GIVEN TEXT =
++++++
If the discrepancy adversely affects the airworthiness of the aircraft, corrective action must be taken before its next flight. The one exception is when the discrepancy is sufficient to render the aircraft unairworthy for normal flight, but under special FAA authorization (see Aircraft Basic Science) it may be flown (ferried) to a location where facilities are available for corrective action.

However, if the discrepancy does not affect the airworthiness of the aircraft, the technician is faced with another decision. This decision is the determination of whether or not the discrepancy should be repaired immediately or deferred to a later date. There are a number of factors that affect this decision-making process. The two major considerations are: Is the appropriate equipment available? Is there sufficient time available to perform the required activities properly?

The location of this chapter as the final chapter in this book is not by accident. In order to take the necessary steps in the troubleshooting process, a thorough understanding of aircraft systems is required. The technician must use the information found in this text, personal experience and training, and information in the maintenance manuals, service bulletins, etc., to identify the cause of a discrepancy. Frequently, when manufacturers include a troubleshooting chart in the maintenance manual, a written description of the actions to be taken is included. It is important that the technician read the associated information and not refer solely to the graphic display.

For example, again referring to Fig. 19-1, assume that the following scenario exists: The system is experiencing low pressure, the fluid level is adequate, and no leakage is evident, but contamination is found in the system. According to the graphic troubleshooting chart, the technician is to clean filters and flush the system. If the technician follows only those instructions, the troubleshooting process has not been properly completed. The technician must analyze the contamination to determine its nature and source; the corrective action should include elimination of the source of the contamination.
++++++
GIVEN RECORDS =
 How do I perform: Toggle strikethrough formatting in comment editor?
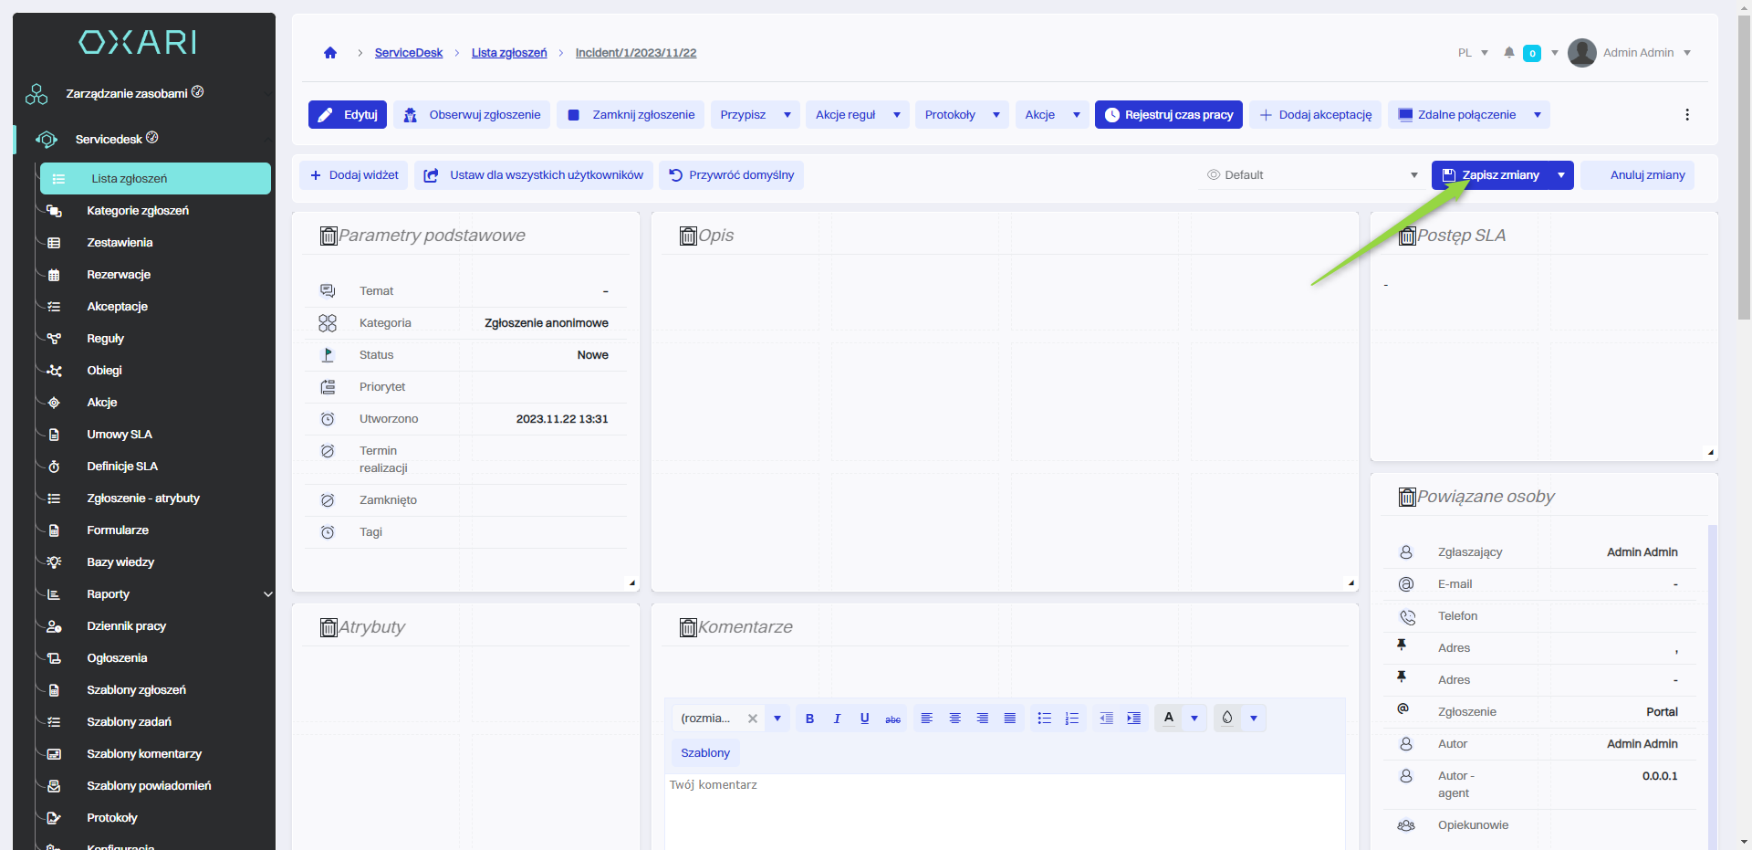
++++++
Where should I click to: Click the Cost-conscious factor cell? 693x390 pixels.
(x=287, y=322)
++++++
REQUIREMENT = Rewrite the stretch of the aircraft troubleshooting text from "If the discrepancy adversely" through "required activities properly?", renaming each "discrepancy" as "defect". The records come from a different source than the text.

THE SOLUTION =
If the defect adversely affects the airworthiness of the aircraft, corrective action must be taken before its next flight. The one exception is when the defect is sufficient to render the aircraft unairworthy for normal flight, but under special FAA authorization (see Aircraft Basic Science) it may be flown (ferried) to a location where facilities are available for corrective action.

However, if the defect does not affect the airworthiness of the aircraft, the technician is faced with another decision. This decision is the determination of whether or not the defect should be repaired immediately or deferred to a later date. There are a number of factors that affect this decision-making process. The two major considerations are: Is the appropriate equipment available? Is there sufficient time available to perform the required activities properly?